_INSTRUCTIONS TO FOLLOW_
Quote the lines below from the one containing "This screenshot has width=686, height=548." to the final line, both ends included; exclude the pictures.

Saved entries

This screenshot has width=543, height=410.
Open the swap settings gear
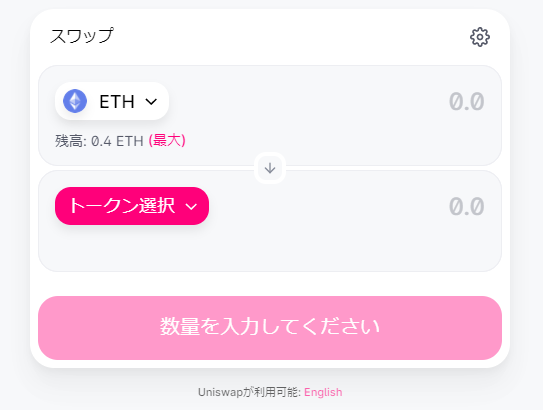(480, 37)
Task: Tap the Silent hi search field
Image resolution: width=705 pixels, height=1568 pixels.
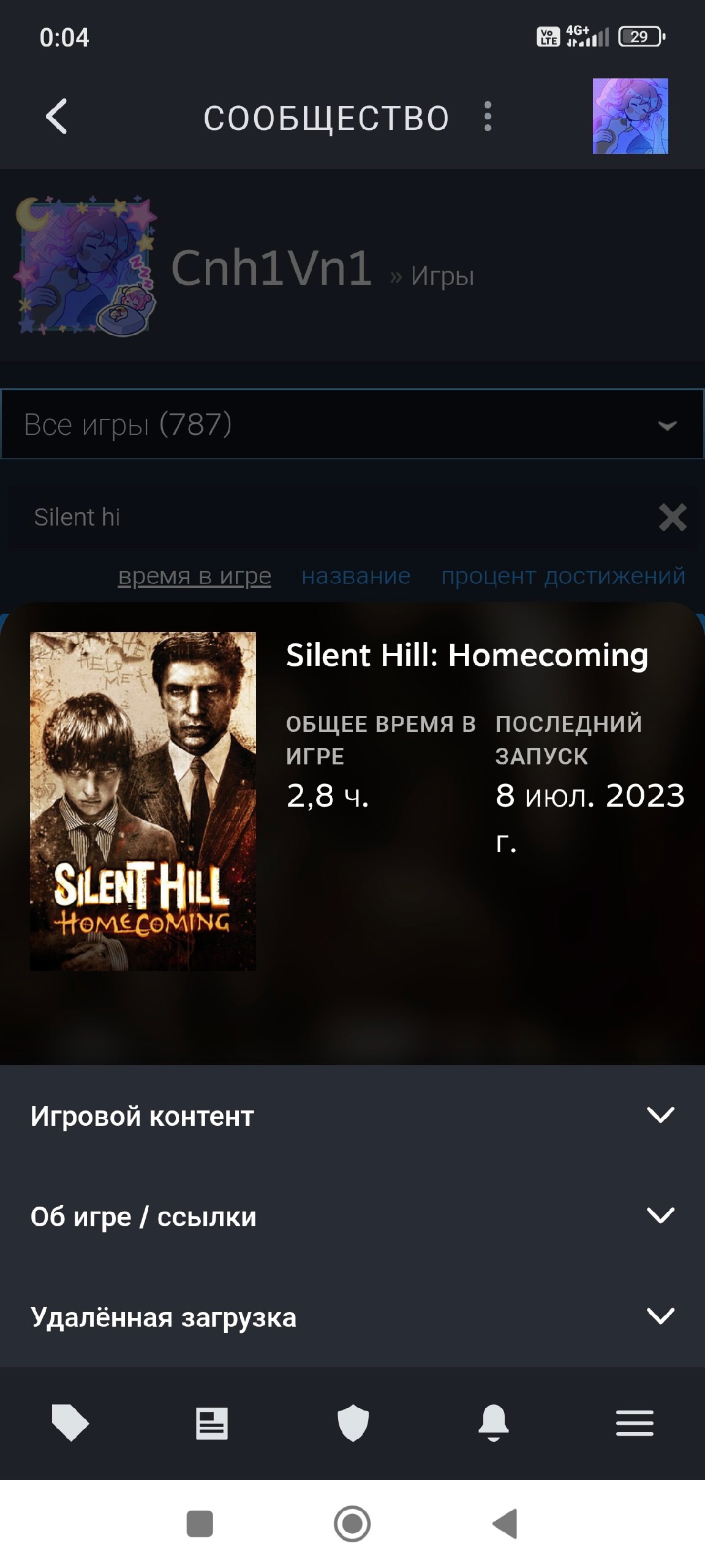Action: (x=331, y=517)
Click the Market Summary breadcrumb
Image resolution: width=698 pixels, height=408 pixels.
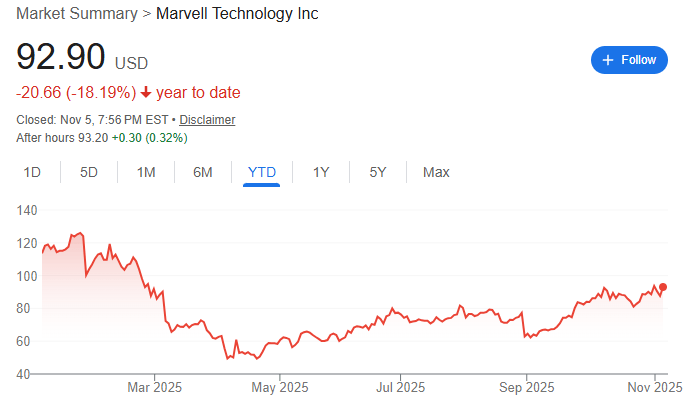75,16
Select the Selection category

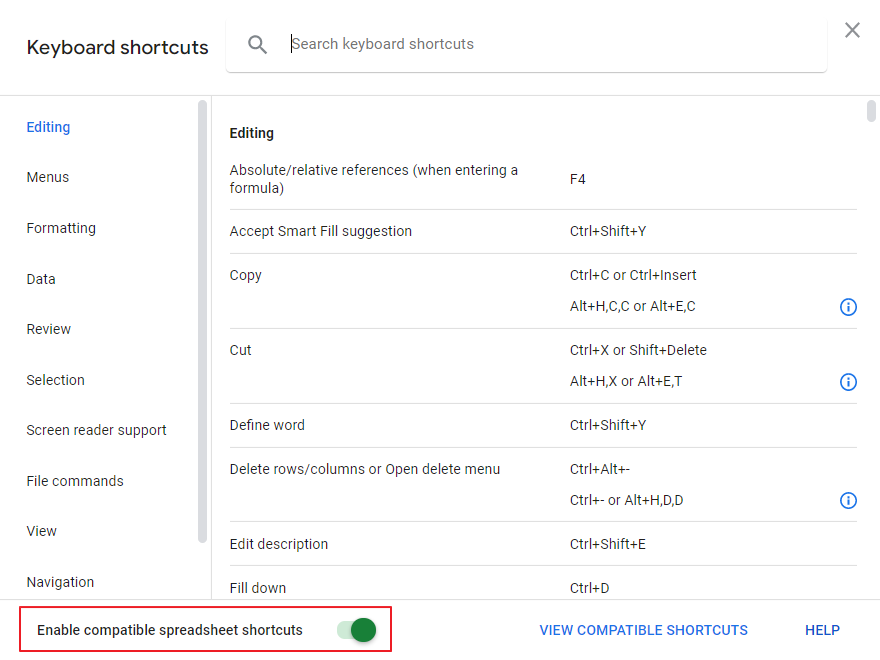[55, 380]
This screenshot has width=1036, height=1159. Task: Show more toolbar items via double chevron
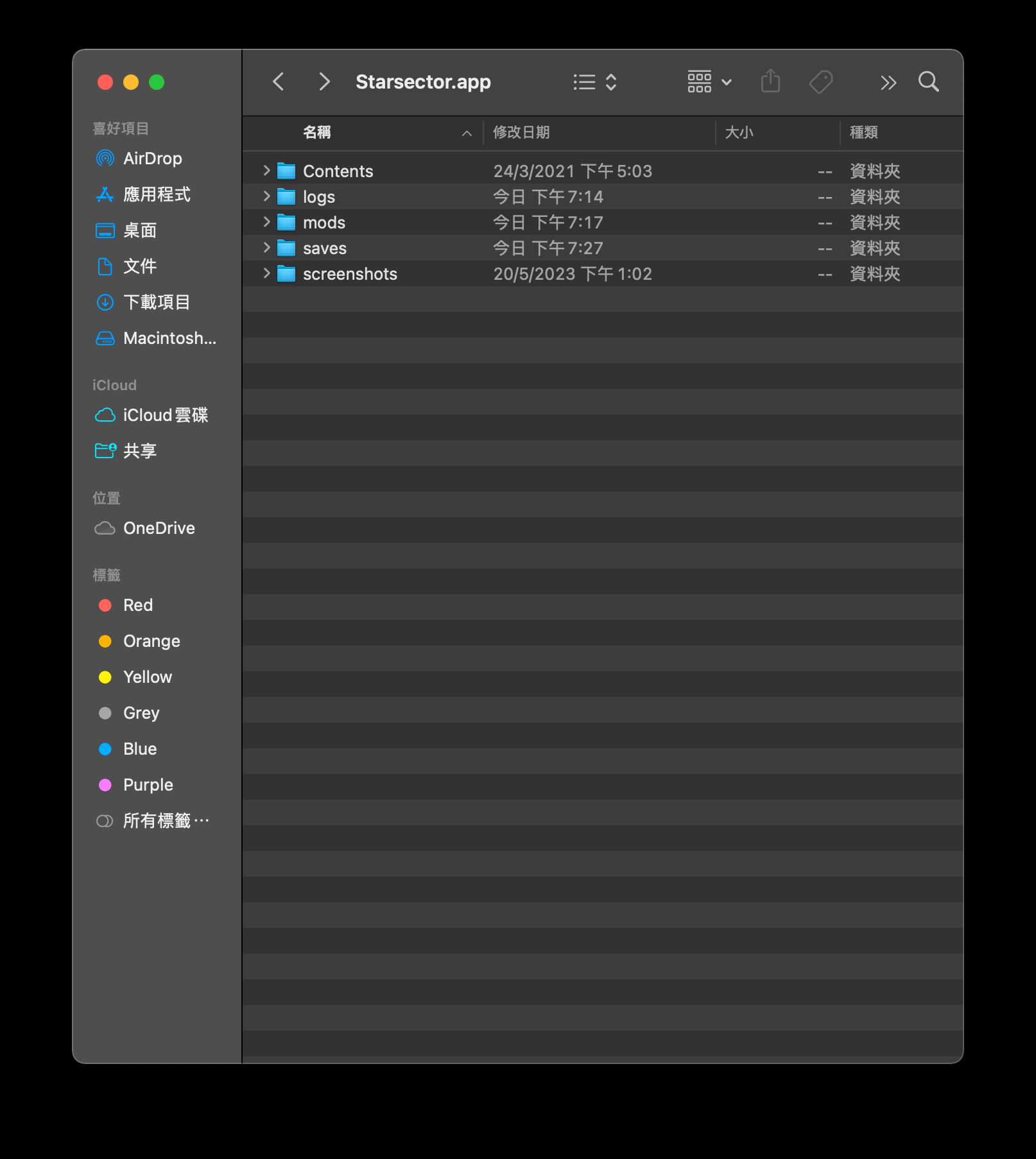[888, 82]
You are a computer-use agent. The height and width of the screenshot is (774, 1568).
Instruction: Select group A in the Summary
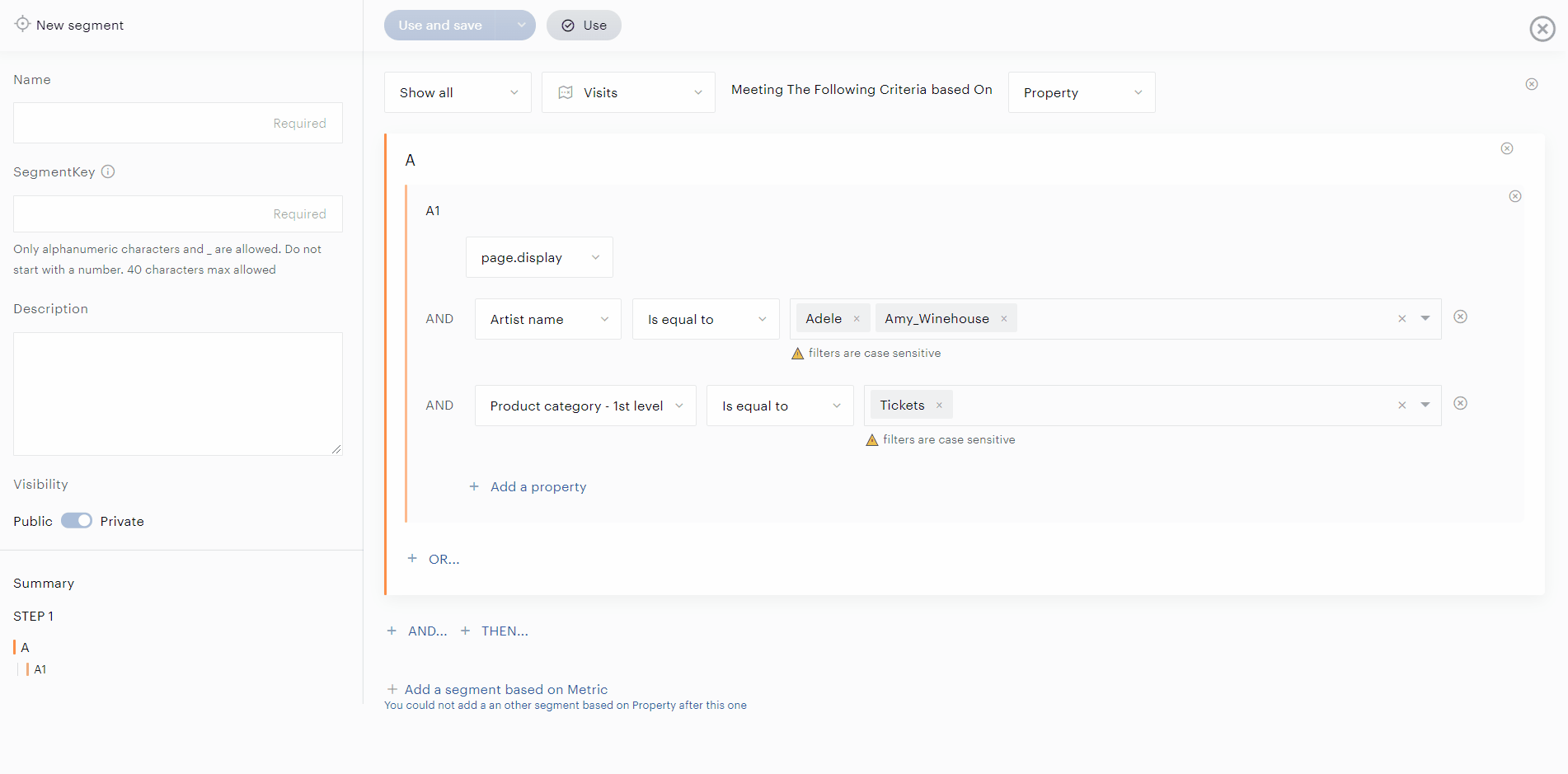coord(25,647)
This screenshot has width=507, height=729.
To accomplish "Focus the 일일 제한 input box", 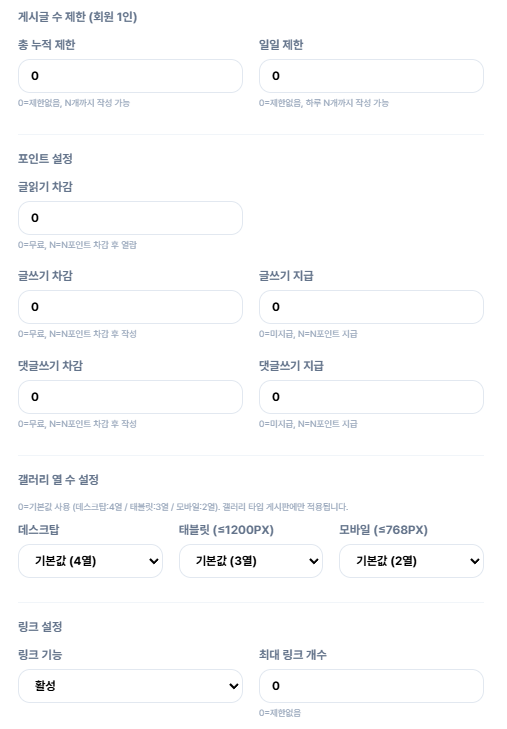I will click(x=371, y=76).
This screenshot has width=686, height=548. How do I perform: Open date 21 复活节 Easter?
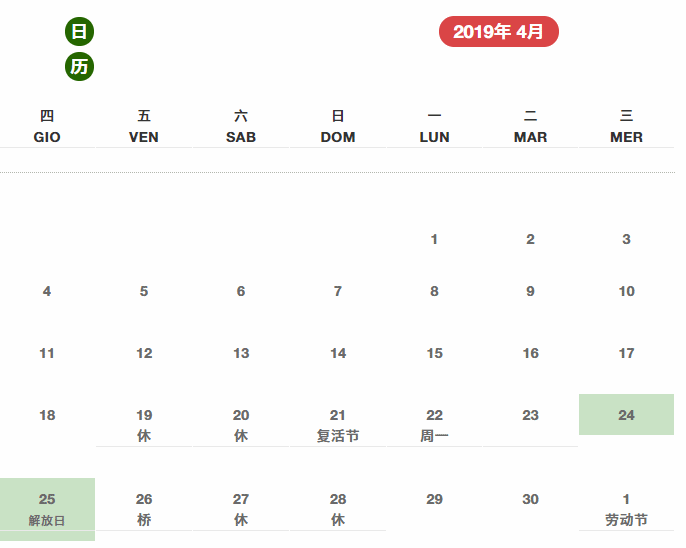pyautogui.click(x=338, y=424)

_TASK ANSWER_
This screenshot has width=686, height=548. How do I perform: Open date 21 复活节 Easter?
pyautogui.click(x=338, y=424)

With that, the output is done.